Cranioplasty for syndrome of the trephined
The therapeutic value of cranioplasty has been proved by various experiments. Increase in cerebrospinal fluid (CSF) and superior sagittal sinus pressure, cerebral expansion, increase in CSF motion after cranioplasty due to an increase in cerebral arterial pulsations and improvement in cerebral blood flow, cerebral metabolism and cerebral vascular reserve capacity have been demonstrated after cranioplasty 1) 2) 3) 4).
A small but significant number of patients appear to improve clinically following cranioplasty. The so-called syndrome of the trephined may be more common than had been previously appreciated 5).
Other syndromes related to the bone defect
For those purists who want to restrict the use of the term “syndrome of the trephined” to nonfocal symptoms, the following syndromes have been proposed.

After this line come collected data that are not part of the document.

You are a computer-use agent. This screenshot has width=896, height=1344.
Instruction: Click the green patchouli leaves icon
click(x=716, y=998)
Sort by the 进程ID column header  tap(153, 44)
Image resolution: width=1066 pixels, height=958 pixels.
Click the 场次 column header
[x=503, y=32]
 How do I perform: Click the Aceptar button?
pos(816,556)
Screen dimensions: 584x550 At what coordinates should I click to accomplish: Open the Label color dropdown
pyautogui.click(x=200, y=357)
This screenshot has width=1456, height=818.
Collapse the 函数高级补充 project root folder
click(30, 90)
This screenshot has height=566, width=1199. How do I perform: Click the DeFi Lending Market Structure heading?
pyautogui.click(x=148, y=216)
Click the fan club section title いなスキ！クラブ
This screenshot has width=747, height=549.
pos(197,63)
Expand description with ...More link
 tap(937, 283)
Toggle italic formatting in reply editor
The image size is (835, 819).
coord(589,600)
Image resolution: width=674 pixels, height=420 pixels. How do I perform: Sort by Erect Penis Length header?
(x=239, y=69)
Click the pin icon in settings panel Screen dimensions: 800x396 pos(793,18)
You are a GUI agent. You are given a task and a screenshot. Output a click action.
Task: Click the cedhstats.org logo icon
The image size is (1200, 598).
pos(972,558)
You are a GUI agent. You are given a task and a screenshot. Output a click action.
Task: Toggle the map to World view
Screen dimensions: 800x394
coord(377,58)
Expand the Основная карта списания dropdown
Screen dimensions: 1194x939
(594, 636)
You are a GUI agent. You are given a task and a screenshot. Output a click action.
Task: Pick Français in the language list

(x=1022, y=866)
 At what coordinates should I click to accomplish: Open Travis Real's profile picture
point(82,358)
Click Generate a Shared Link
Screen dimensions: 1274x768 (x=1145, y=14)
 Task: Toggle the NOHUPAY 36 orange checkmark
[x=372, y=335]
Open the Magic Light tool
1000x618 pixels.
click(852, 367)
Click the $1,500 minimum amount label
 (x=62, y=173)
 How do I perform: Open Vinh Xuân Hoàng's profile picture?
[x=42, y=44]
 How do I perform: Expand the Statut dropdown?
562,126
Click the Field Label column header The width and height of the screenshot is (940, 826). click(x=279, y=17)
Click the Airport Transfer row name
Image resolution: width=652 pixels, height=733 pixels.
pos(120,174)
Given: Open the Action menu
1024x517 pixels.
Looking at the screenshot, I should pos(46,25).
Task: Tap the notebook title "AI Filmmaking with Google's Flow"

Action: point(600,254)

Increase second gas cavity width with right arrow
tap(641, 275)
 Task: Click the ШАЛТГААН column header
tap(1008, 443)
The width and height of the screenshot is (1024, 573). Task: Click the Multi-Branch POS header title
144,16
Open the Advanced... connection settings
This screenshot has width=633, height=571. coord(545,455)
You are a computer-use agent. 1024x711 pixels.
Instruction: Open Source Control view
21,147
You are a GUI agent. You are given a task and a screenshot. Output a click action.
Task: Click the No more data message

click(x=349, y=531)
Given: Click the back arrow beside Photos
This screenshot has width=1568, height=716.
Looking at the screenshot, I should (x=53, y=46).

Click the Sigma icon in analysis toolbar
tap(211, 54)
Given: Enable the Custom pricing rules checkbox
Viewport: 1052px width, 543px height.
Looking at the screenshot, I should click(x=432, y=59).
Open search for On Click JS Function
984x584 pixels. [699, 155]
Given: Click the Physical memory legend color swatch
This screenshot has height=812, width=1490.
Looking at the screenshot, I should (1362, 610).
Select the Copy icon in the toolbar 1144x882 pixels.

Sinking skin flap syndrome: neurologic deficit related to the brain immediately underlying the skull defect when the scalp is displaced inward by atmospheric pressure. Deficits may include contralateral hemiparesis (more common in UE than LE due to location of UE motor neurons over the convexity, contralateral visual and somatosensory deficit, speech/language deficit (with dominant hemisphere defects). Not all patients with a sunken flap develop a deficit.
Motor trephine syndrome: limited to contralateral hemiparesis. Mean delay to onset: 5 months.